Millvale is a settlement between Bessbrook and Newry in County Armagh, Northern Ireland. It is within the townland of Cloghreagh.

The area derives its name from the large number of mills, mainly Linen that were set up in the early 19th century. The Camlough River here provided a quick source of power through water wheels. Most of these have been now demolished, the latest being Baillies Foundry. This was an impressive ruin. A six-storey granite building, originally constructed in 1800 or so. This fell derelict in the late 1960s. Up to its recent demolition it still contained the rusting ruins of all its lathes and machinery.

Places of interest
The main claim to fame of the area is the local public house, the Millvale Arms. This is locally known as the Pit. The story goes that in the late 19th century a cock pit existed to the rear of the pub. Here locals made bets on cockerels fighting in an enclosed pit, thus the name. The Quaker community who set up the neighbouring village of Bessbrook, had a policy called the three P's Policy. This meant, no Pubs, no Police, or no Pawn Shops in the village.
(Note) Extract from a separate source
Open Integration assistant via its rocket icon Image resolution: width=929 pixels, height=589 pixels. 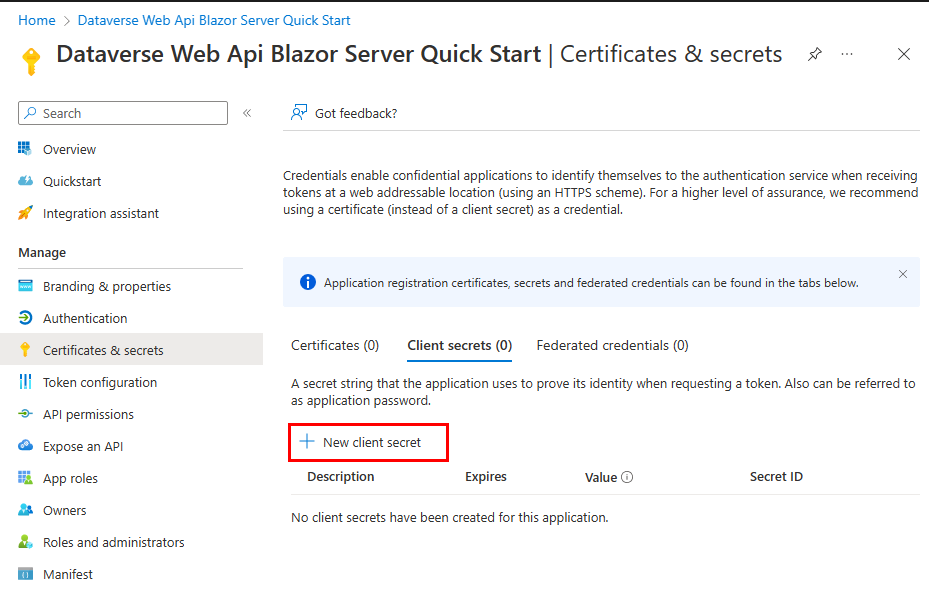point(25,213)
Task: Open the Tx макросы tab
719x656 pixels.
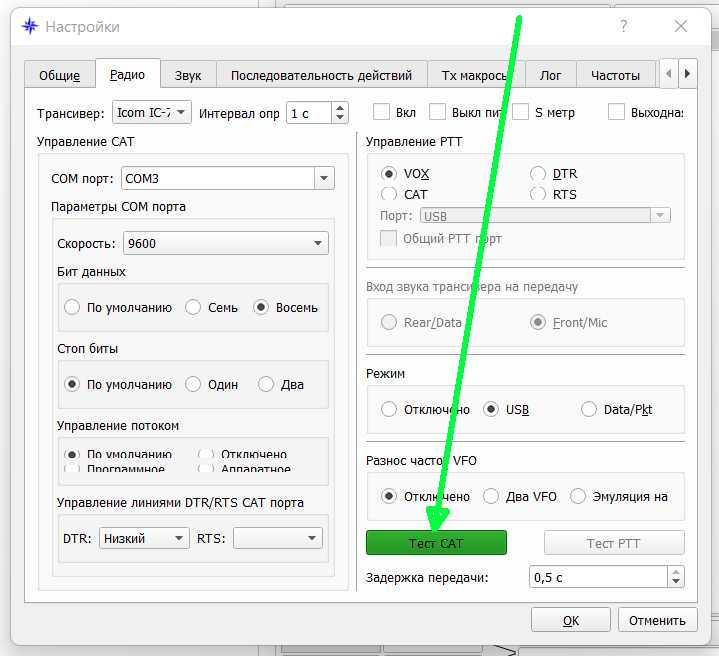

As such the Pub in nearby Millvale which was just outside Bessbrook fared very well.
The Old Beetle Mill at Millvale crossroads which was built in 1795 does however remain. This building still stands proud despite closing in 1940.- This was passed for some sort of housing project at the height of the Irish Property Market Bubble, however the project failed and the Mill is starting to deteriorate very badly- The heavy snow falls in Winter 2010 have wreaked havoc on the roof and it is a dangerous place to go near – especially in stormy  weather
Millvale is also well associated with railway history, the 18 arch viaduct of the main Belfast to Dublin railway line is one of the most prominent features of the area (see Craigmore Viaduct). Local legend is that one construction worker died for each arch on the project.
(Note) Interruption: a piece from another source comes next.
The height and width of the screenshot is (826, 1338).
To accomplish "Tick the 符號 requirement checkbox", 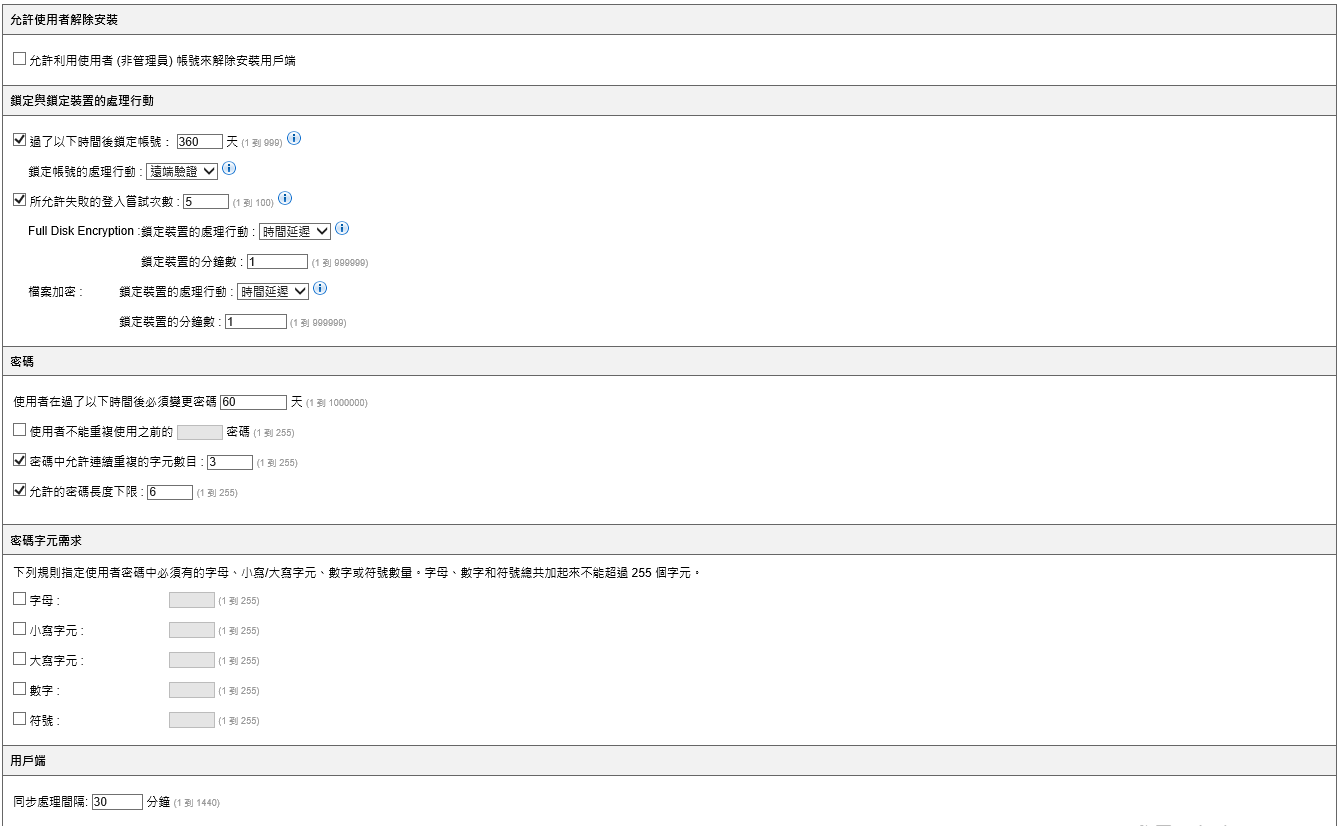I will click(20, 719).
The Doctors Hill in Millvale is also well known. The large old house that stands at the bottom was originally the local Doctors Surgery.
During The Troubles in Northern Ireland, 4 Policemen were killed near the Millvale Crossroads by a remote controlled bomb on 17 April 1979. IRA member Francis Jordan was also killed there in 1975
 A Doctors Surgery was built here in 1848, and the Doctors' Hill name was born, used to be called County Road, and the main road on the cross roads was changed.